## What you will do
Beginning with the line of the entries below that holds "This screenshot has" and ending with the line that holds "Click the VirtualBox", transcribe each line exactly as written. Pictures stay out.

## Provided information
------------------------------

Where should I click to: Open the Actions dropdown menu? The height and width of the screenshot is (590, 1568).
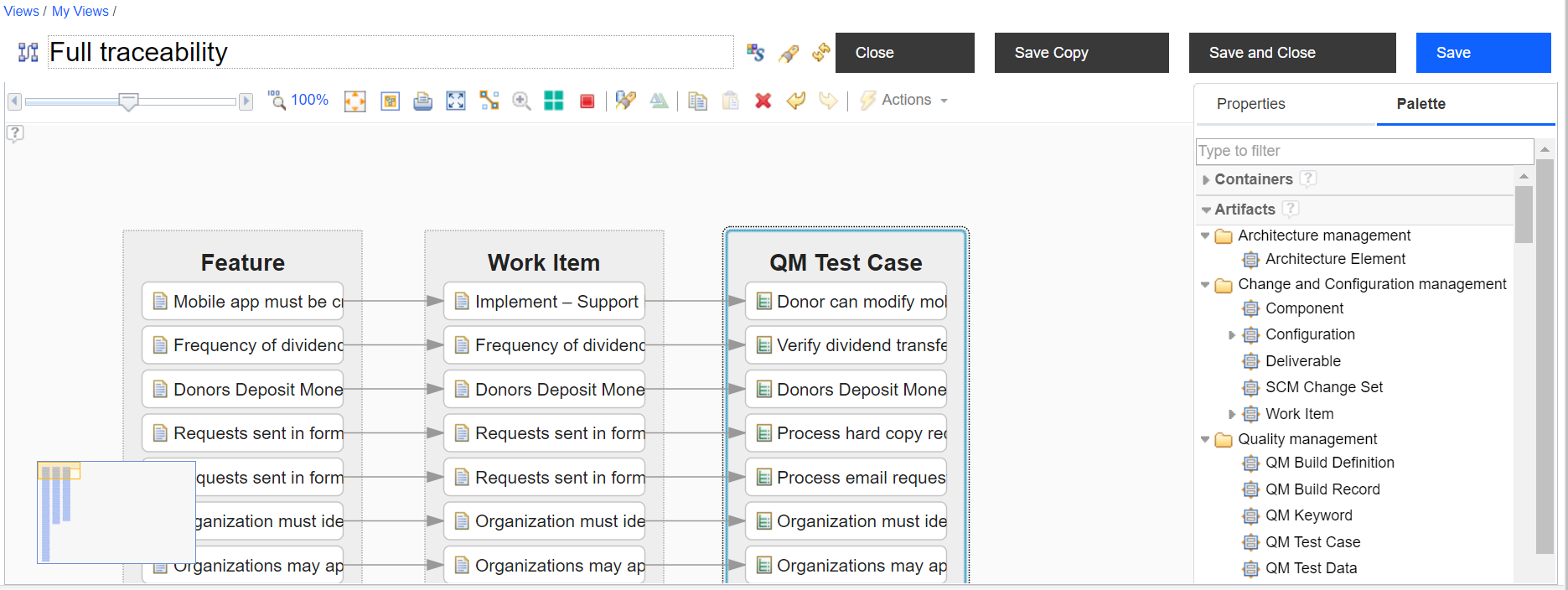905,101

------------------------------

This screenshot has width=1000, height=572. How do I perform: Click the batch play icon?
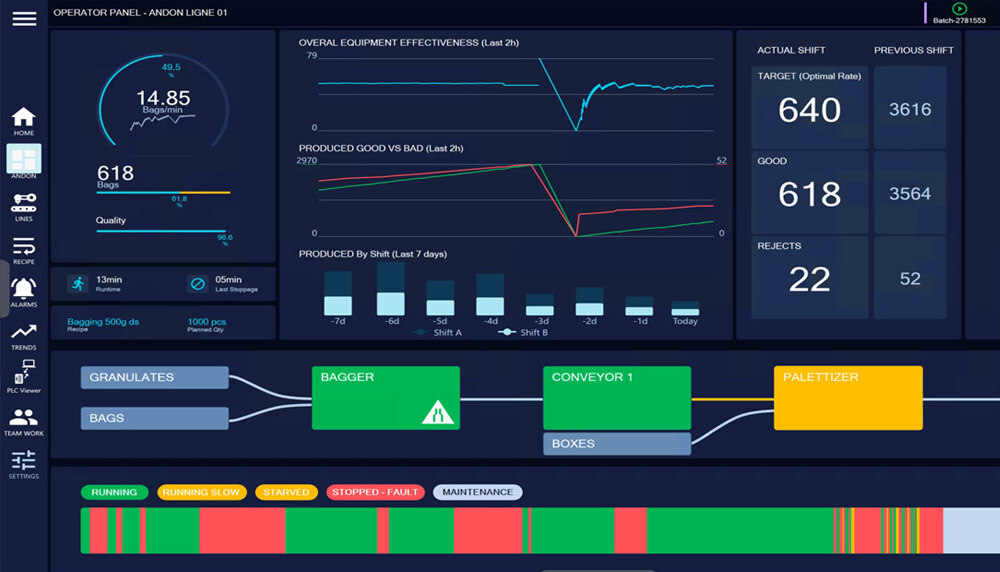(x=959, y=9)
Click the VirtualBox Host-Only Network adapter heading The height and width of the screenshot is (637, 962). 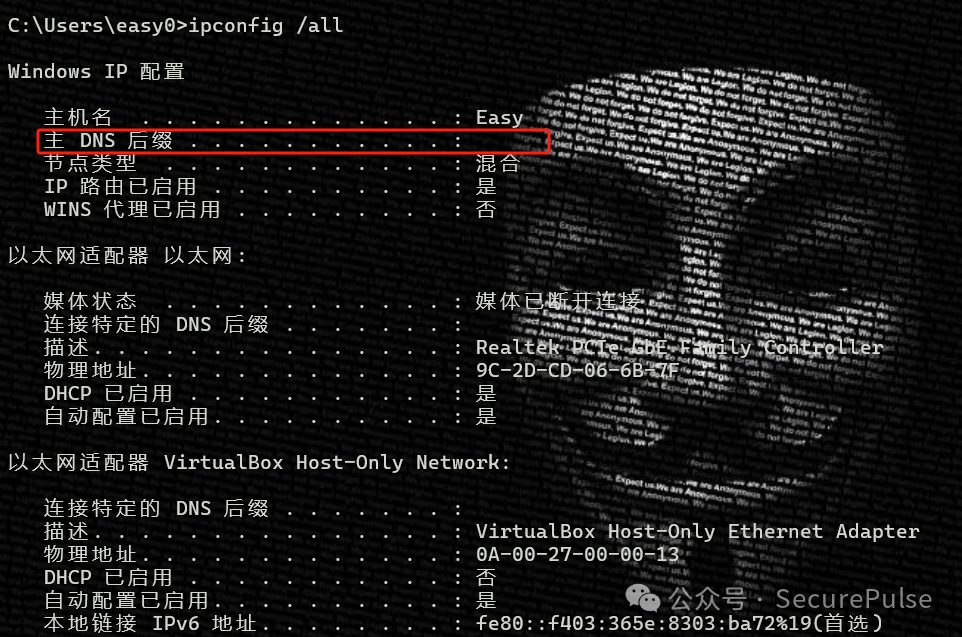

------------------------------

## Solved problem
This screenshot has width=1000, height=572. How do I perform: Click the batch play icon?
(x=959, y=9)
Click the VirtualBox Host-Only Network adapter heading The height and width of the screenshot is (637, 962). 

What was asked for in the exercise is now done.